Guided by the bovine genome, scientists may soon be able to improve production traits in cattle and possibly help provide solutions to certain human health problems. Scientists with the Department of Agriculture's Agricultural Research Service and their colleagues around the world have been mapping the bovine genome.
The project began in spring 2000 when Steven M. Kappes, PhD, director of the ARS Roman L. Hruska U.S. Meat Animal Research Center in Clay Center, Neb., began contacting laboratories around the world to develop a Bacterial Artificial Chromosome map. Bacteria—specifically, bacterial chromosomes, are used as hosts for pieces of bovine chromosomes. Scientists use the bacterial hosts to generate many identical copies of a piece, or clone, of cattle DNA. The BAC map will help them to identify genes that affect production traits in farm animals and to sequence the bovine genome.

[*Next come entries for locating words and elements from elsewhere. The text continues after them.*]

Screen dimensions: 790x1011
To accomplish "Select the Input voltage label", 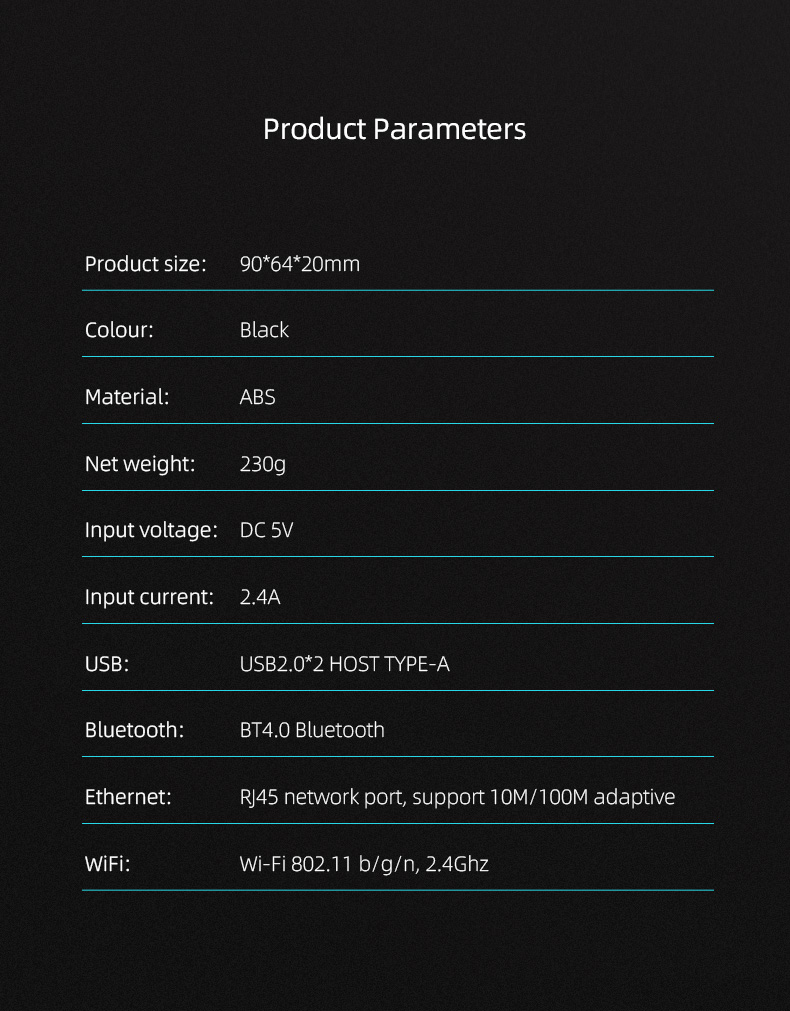I will 152,531.
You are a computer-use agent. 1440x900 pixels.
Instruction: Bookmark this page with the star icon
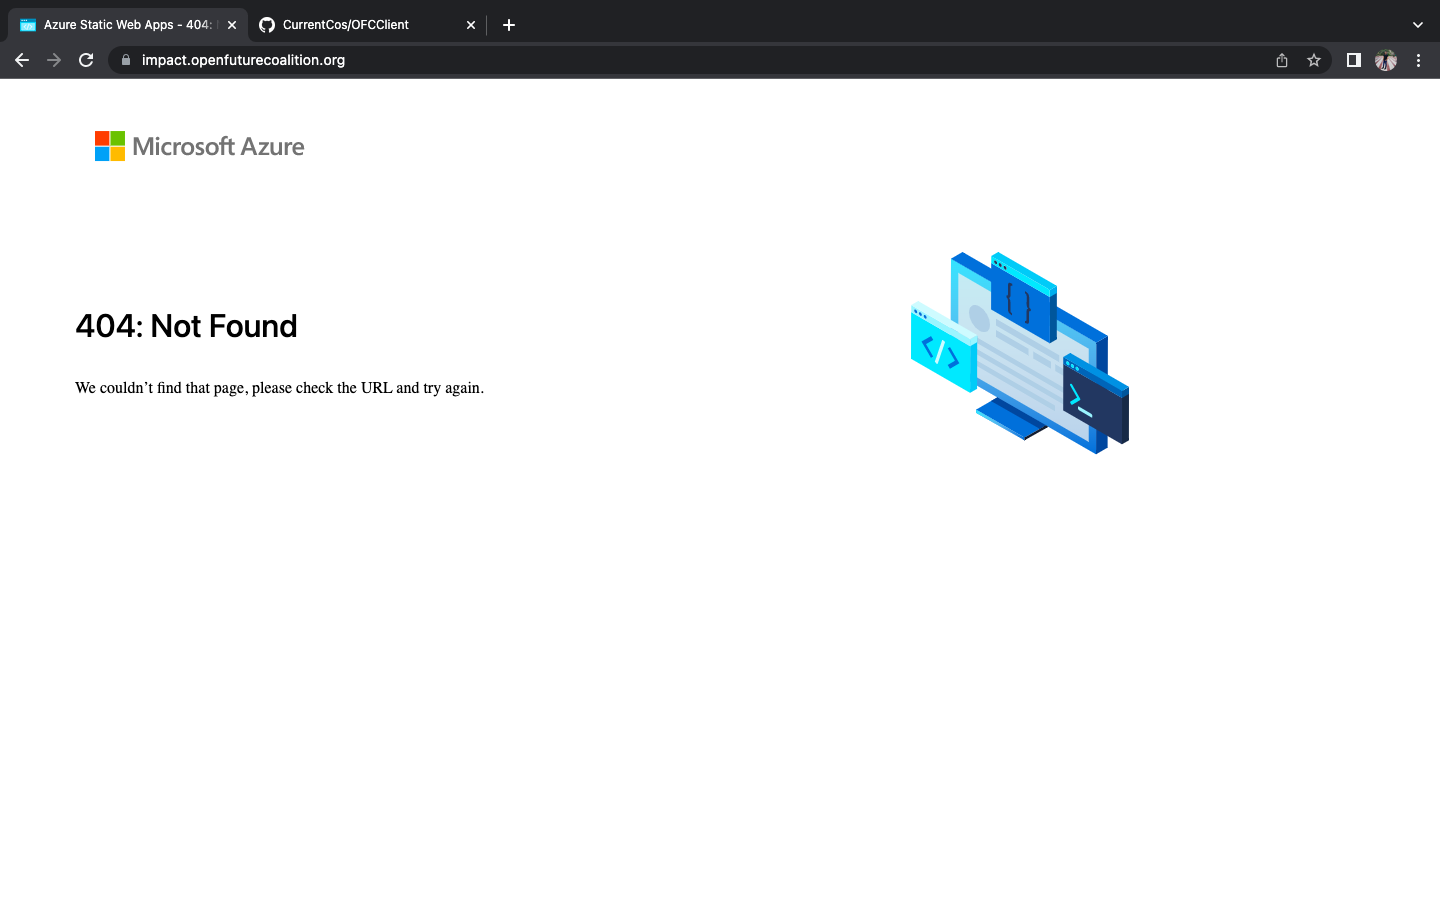click(1314, 60)
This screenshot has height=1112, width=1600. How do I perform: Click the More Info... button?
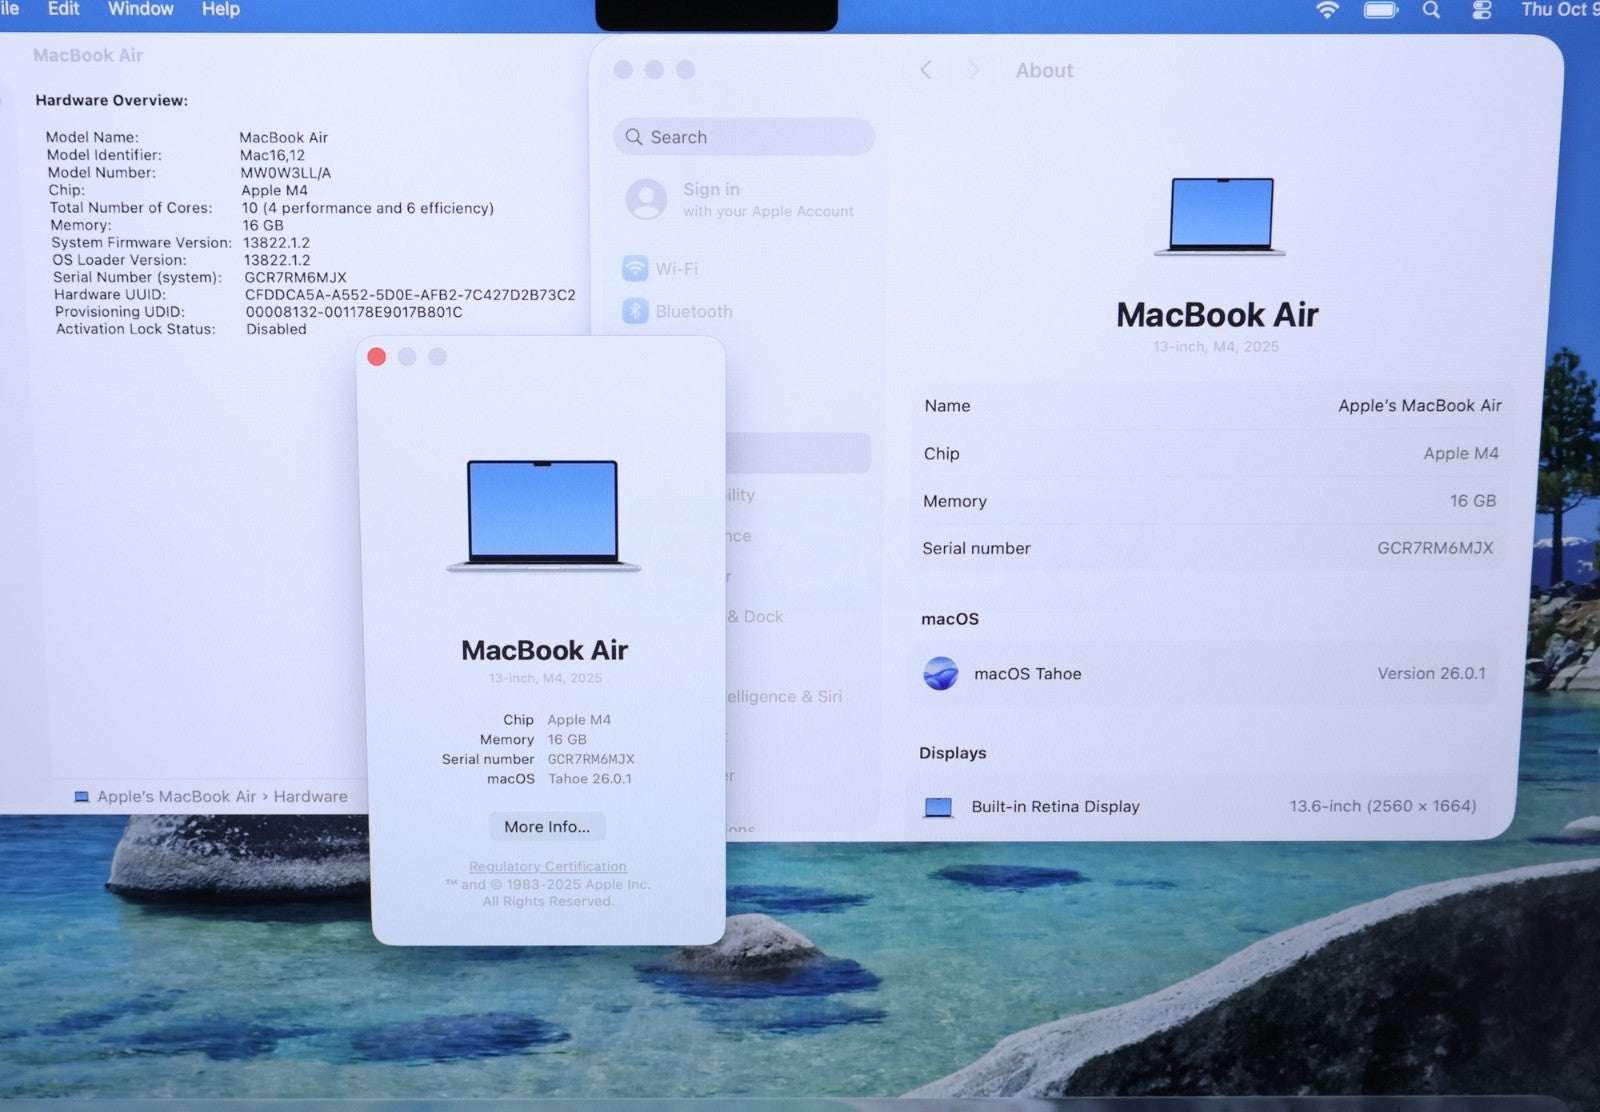547,827
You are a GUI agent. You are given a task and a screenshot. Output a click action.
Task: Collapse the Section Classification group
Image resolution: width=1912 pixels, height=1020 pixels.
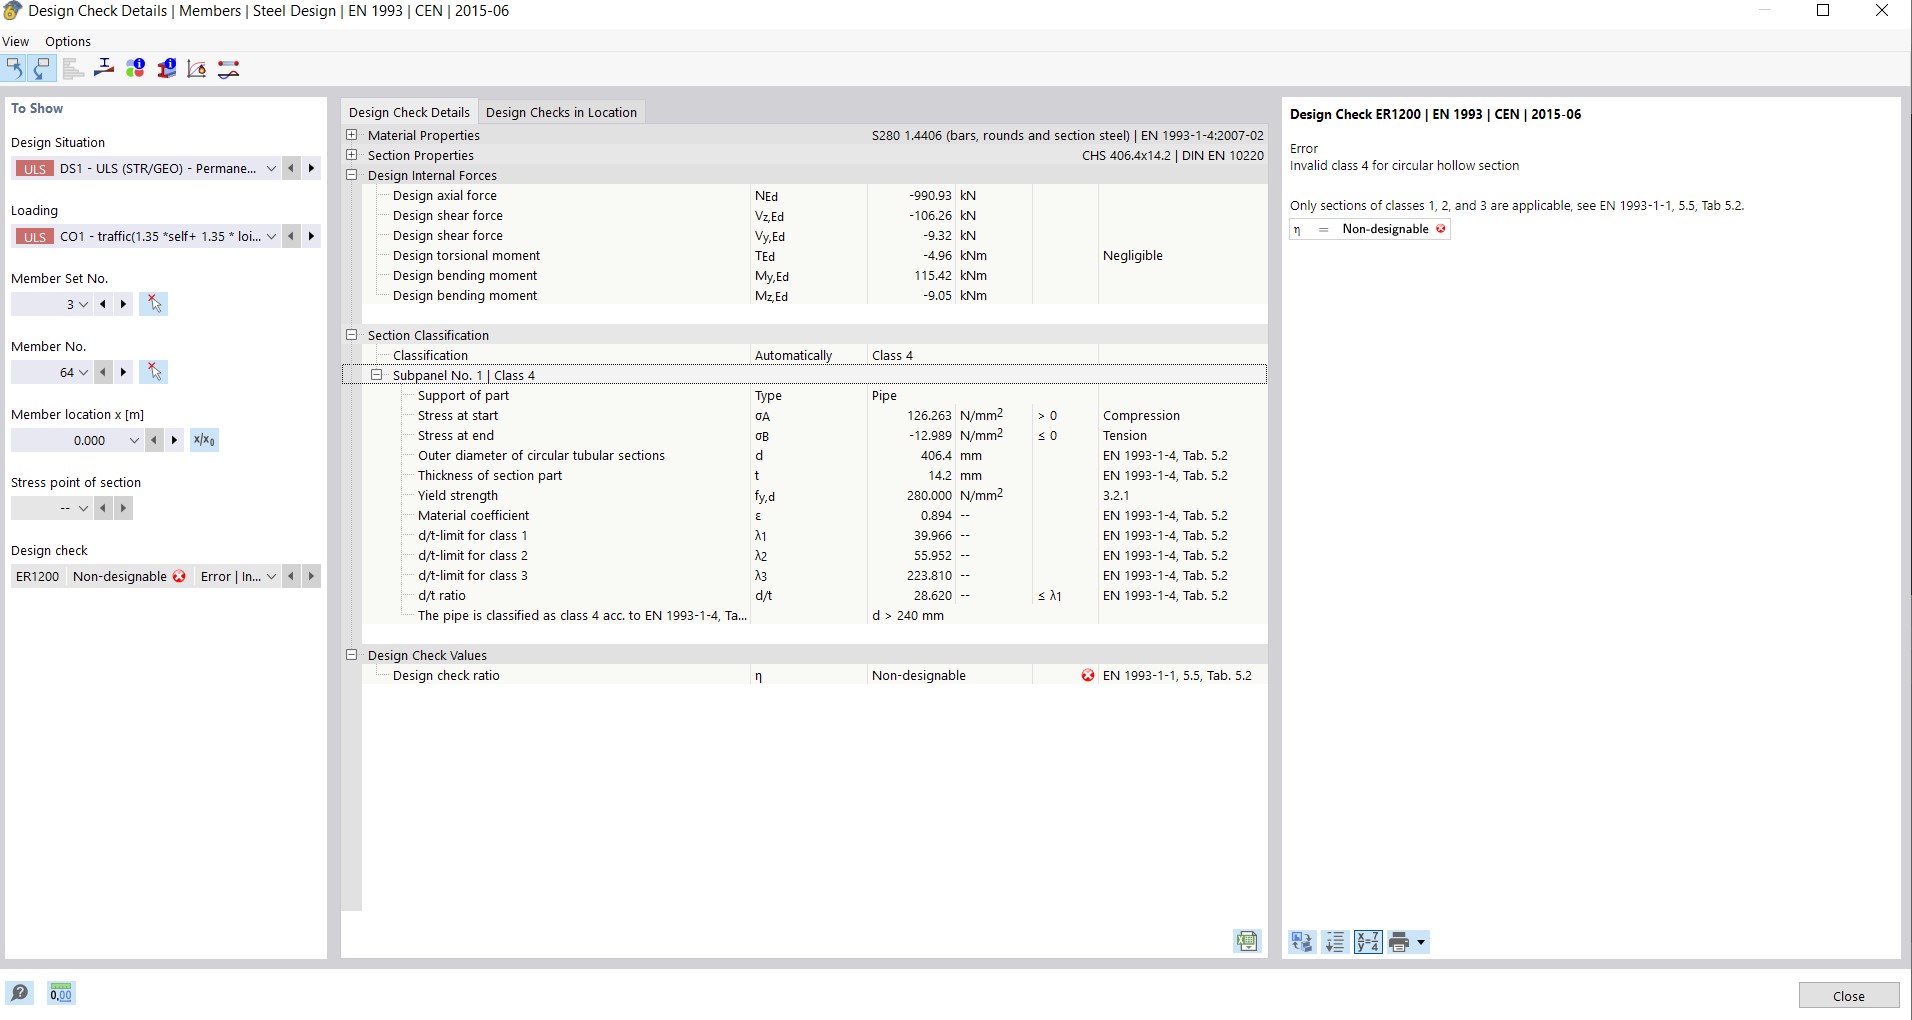tap(352, 335)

The first step is fingerprinting each of 280,000 BAC clones. The second step, which can occur simultaneously, is sequencing both ends of all the BAC clones. Scientists will combine the end sequencing and fingerprinting information to determine the overlapping BAC clones.
So far, 249,000 of the cattle BAC clones have been fingerprinted, and the end sequencing effort is under way. The bovine BAC map is scheduled for completion in February 2003.
The project should enable scientists to be more accurate when they select genetically superior animals for specific purposes such as lean beef, milk production, or reduced feed requirements. With cattle and humans having many of the same genes, this research may also help the medical community. Researchers will be able to compare the genetic maps of each species to seek cures for diseases.